Allen Peng, owner of Adash Bar in downtown Shanghai, says business now is better than last year. He's been a bartender for nearly eight years and believes that the younger people are most interested in exploring the concept of cocktails.

"Most people come for a cocktail. Younger consumers like something that looks interesting, something that smokes or that looks garish. Other consumers may only pay attention to the taste, no matter how it looks," said Peng.

But why are young people growing an appetite for spirits, rather than beer or baijiu, a traditional Chinese liquor? Some say social media might have a hand, while others believe the demand is driven by the idea of trying something fresh and modern.

"It depends on where you are. It's better to drink spirits with close friends. Baijiu is a Chinese tradition just for special occasions, and I seldom drink beer because it fills me up," a young bar visitor told CGTN in Shanghai.

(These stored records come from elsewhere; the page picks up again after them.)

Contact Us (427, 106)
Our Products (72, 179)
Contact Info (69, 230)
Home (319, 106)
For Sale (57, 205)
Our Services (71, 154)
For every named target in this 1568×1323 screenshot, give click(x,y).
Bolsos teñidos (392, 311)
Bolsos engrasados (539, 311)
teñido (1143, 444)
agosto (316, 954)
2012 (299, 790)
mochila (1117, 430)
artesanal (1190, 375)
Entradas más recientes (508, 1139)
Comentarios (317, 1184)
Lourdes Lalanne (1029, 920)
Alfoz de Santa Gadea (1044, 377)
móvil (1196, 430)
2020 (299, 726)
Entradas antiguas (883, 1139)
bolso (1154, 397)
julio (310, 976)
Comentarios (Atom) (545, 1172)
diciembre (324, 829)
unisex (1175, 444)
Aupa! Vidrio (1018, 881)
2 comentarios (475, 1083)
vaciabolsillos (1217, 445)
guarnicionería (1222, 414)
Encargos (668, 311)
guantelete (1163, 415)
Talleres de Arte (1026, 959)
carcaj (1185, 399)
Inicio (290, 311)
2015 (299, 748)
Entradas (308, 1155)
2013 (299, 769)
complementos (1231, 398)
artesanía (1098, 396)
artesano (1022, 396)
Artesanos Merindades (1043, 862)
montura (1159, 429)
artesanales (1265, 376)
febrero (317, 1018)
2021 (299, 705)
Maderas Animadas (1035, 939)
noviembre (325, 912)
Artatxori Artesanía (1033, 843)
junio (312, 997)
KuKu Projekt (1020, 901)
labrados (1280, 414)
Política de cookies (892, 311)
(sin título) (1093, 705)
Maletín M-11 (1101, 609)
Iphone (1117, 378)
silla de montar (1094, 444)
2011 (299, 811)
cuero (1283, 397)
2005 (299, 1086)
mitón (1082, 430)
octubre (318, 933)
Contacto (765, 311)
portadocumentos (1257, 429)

All this is heady news for foreign liquor makers. Whiskey maker Beam Suntory, for example, saw its sales jump by nearly 50 percent year-on-year during the just-ended Double 11 shopping spree. And there is a surprising number of bartenders who have become very popular on Chinese social media.

After weeks-long lockdowns, people are excited about getting out for a good time, driving up Suntory's China sales.

"Social media helps us to have more communication. People can talk and post information. Basically, younger consumers are interested in new products, especially those that feature high quality and good brands. That's the fundamental value that we see now in China," said Daisuke Aso, managing director at Beam Suntory China.

But these trends are not as new as one might think. A report by Tencent last year found that consumers aged between 18 and 24 increasingly prefer spirits and whiskey. Data by food delivery platform Eleme shows that in the first half of 2019, cocktail orders in the southwestern city of Chengdu saw a year-on-year increase of more than 150 percent.

"Regardless of the pandemic, China is very attractive. The economy is growing very strong. A lot of new things are happening here. China is definitely one of the markets leading the future trend. For us, it's also very important," said Beam Suntory's Aso.

Research firm Global Data expects China's alcohol market to reach a value of $450 billion in 2021, accounting for 47 percent of global consumption – news that is guaranteed to raise the spirits of spirits makers.